_EXERCISE REQUIREMENTS_: Some lines in the entries contain the word "menu". Copy all of them.

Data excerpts
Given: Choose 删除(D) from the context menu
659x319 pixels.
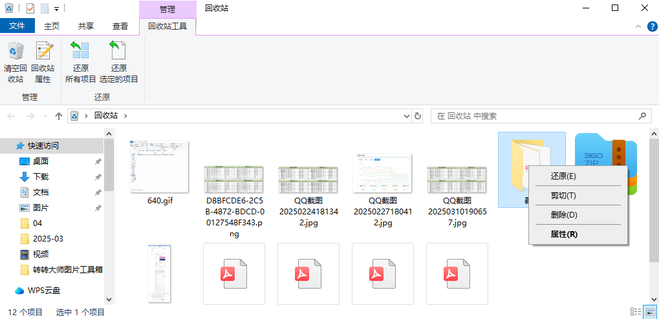Looking at the screenshot, I should 563,214.
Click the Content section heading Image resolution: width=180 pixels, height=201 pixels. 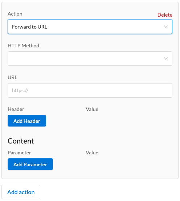coord(21,141)
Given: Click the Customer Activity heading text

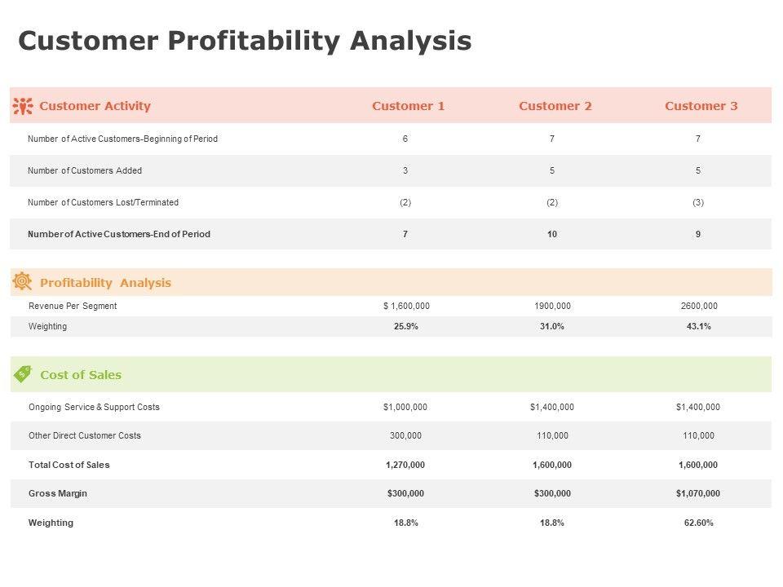Looking at the screenshot, I should point(95,106).
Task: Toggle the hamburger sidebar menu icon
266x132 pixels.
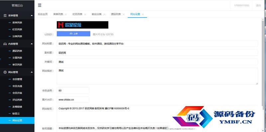Action: click(40, 5)

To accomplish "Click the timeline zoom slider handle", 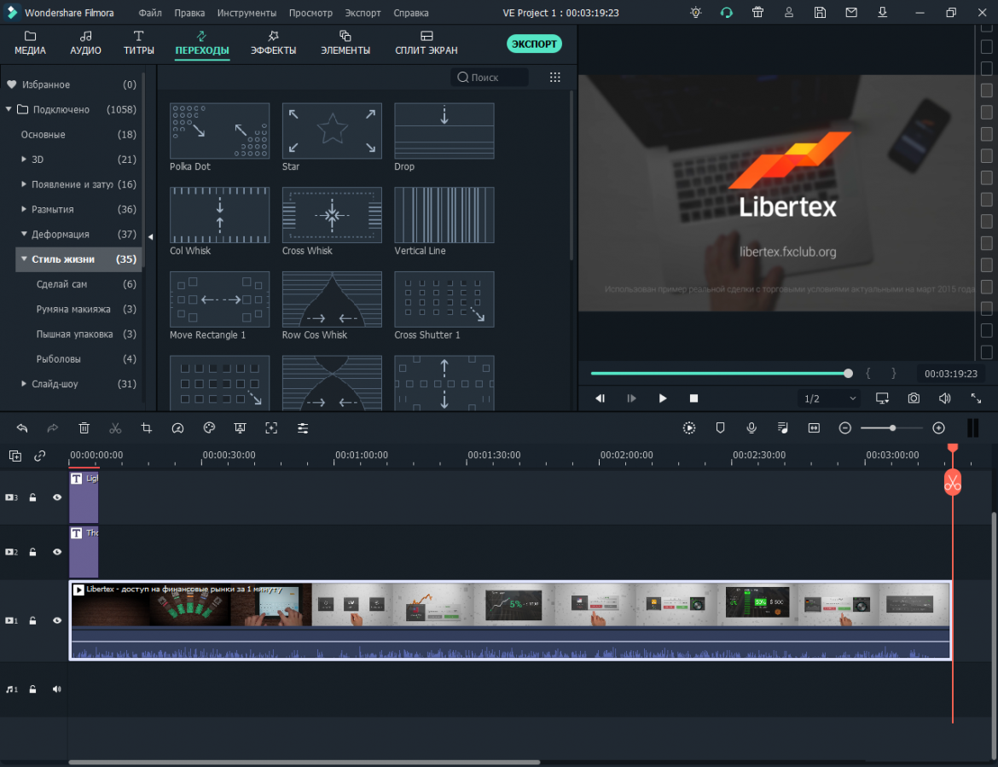I will pyautogui.click(x=892, y=428).
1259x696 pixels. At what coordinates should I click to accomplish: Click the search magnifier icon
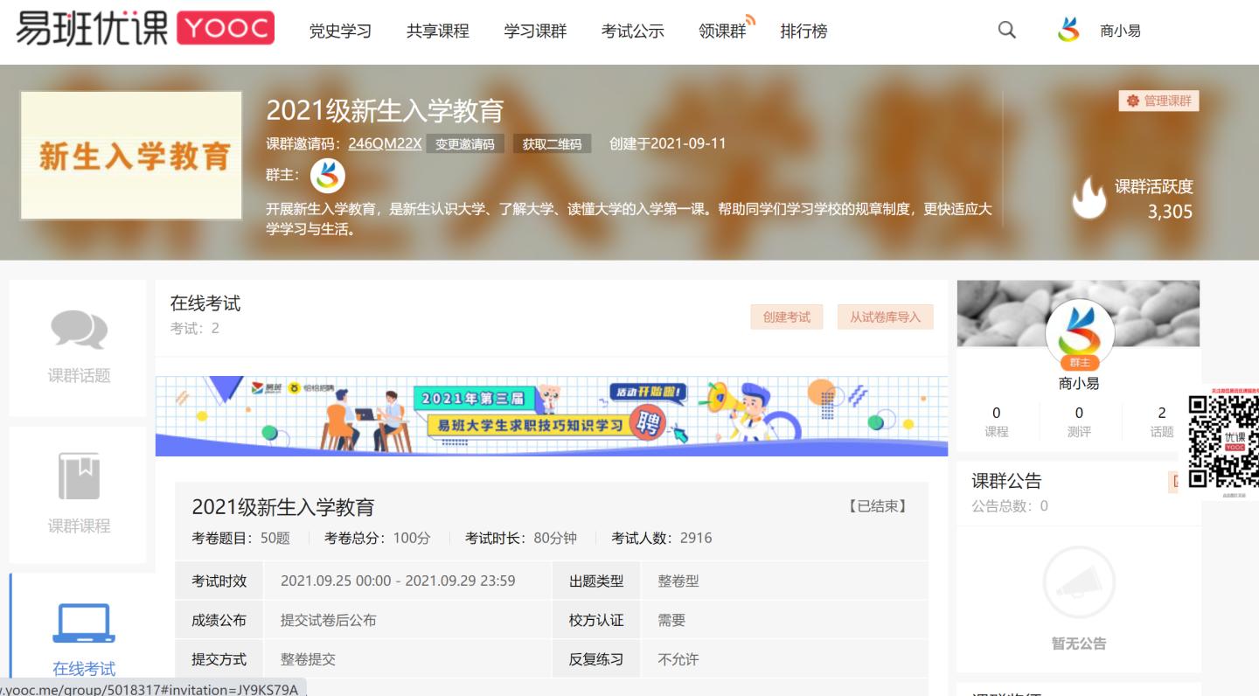[x=1007, y=31]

_ANSWER TO THIS EXERCISE_:
Given: Choose 删除(D) from the context menu
Task: Toggle the hamburger sidebar menu icon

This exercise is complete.